Clarke spielte fast ein Vierteljahrhundert lang Solo-Kornett in der Marschkapelle von John Philip Sousa. Auch in britischen Brass Bands gehören noch heute zehn bis elf Ventilkornette (und ein Flügelhorn) zum Standard; Trompeten dagegen sind Fehlanzeige. Dank solcher zivilen und militärischen Blasmusik-Traditionen erlebte das Kornett im 20. Jahrhundert noch eine unerwartete zweite Blüte – nämlich im frühen Jazz. Der hatte seinen Ursprung in den Parade-Bands von New Orleans, der ehemals französischen Kolonialstadt im US-Bundesstaat Louisiana. Seit der Abschaffung der Sklaverei durften sich dort auch die Afroamerikaner zunehmend bläserisch betätigen und gründeten ab ca. 1880 eigene Brass Bands. Nach dem Sezessionskrieg und nach dem Spanisch-Amerikanischen Krieg gab es genug preisgünstige Instrumente aus aufgelassenen Militärbeständen. Manuel Perez (1871 bis 1946) und Buddy Bolden (1877 bis 1931) gelten als die ersten Kornettisten, die Jazz spielten.

Von Dixie bis Free

Tatsächlich waren alle frühen „Jazztrompeter“ – ob dunkel- oder hellhäutig – ursprünglich Kornettisten. Daher genügen hier die bekanntesten Namen: Louis Armstrong, Bix Beiderbecke, Mutt Carey, Wild Bill Davison, Bunk Johnson, Freddie Keppard, Tommy Ladnier, Nick LaRocca, Jimmy McPartland, Bubber Miley, Red Nichols, King Oliver, Muggsy Spanier, Rex Stewart. Das „sprechende Kornett“ war der König im frühen Freiluft-Jazz. Erst als sich der lokale Schwerpunkt von New Orleans und Chicago nach New York verschob (um 1930), vollzogen viele Jazzmusiker den Wechsel vom Kornett auf die Trompete. Louis Armstrong (1901 bis 1971) zum Beispiel spielte die Trompete anfangs nur bei pseudo-klassischen Einlagen im Vendome Theater von Chicago. Doch als er immer häufiger in großen Ballsälen und vor Bigbands auftrat, wechselte er dauerhaft zur Trompete, die präziser und durchdringender klingt. Auf ihr waren die Dynamik und die hohen Töne in seinem Spiel leichter zu bewerkstelligen als auf dem Kornett. Um 1927 hörte Armstrong auf, ein Kornettist zu sein.

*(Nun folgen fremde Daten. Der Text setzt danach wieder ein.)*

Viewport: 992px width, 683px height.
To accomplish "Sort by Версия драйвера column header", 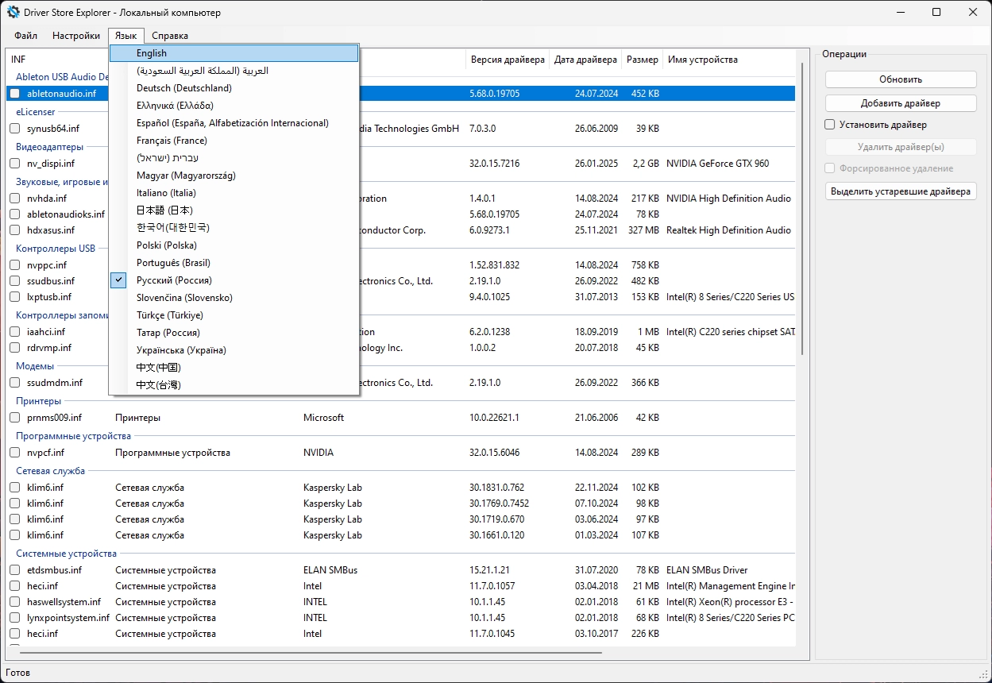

Für „Revivalists“, die sich der Pflege der frühen Jazzstile widmen, ist das Kornett dagegen immer lebendig geblieben. Musiker wie Ruby Braff, Bobby Hackett oder Humphrey Lyttelton spielten das Kornett zumindest als Zweitinstrument. Auch unter moderneren Jazzmusikern finden sich einige, die aus stilistischen Gründen das Kornett bevorzugten. Duke Ellingtons Trompeter Ray Nance (1913 bis 1976), der für seine deftigen Klangeffekte bekannt war, wechselte noch 1961 von der Trompete aufs handfestere Kornett. Nat Adderley (1931 bis 2000) fand im Kornett sogar das passende Instrument für seinen erdigen Hardbop-Stil. Selbst im freieren Jazz wandten sich mehrere Trompeter – darunter Bobby Bradford, Don Cherry, Olu Dara, Butch Morris – wieder dem Kornett zu. Dessen burschikoser, etwas gröberer Klang schien ihnen für ihre Musik (zumindest zeitweise) angemessener als die Trompete.

Bautechnisch haben sich Kornett und Trompete über die Jahrzehnte oftmals einander angenähert. Es gibt einen amerikanischen Typ von Kornett, der langgestreckt ist wie eine Trompete. Umgekehrt bevorzugen Jazzmusiker in der Regel dickwandige Trompeten, die wie das Kornett mit Pumpventilen ausgestattet sind. Man nennt diese Instrumente daher längst „Jazztrompete“ – im Gegensatz zur Konzerttrompete mit Drehventilen, wie sie in Sinfonieorchestern im deutschsprachigen Raum bevorzugt wird.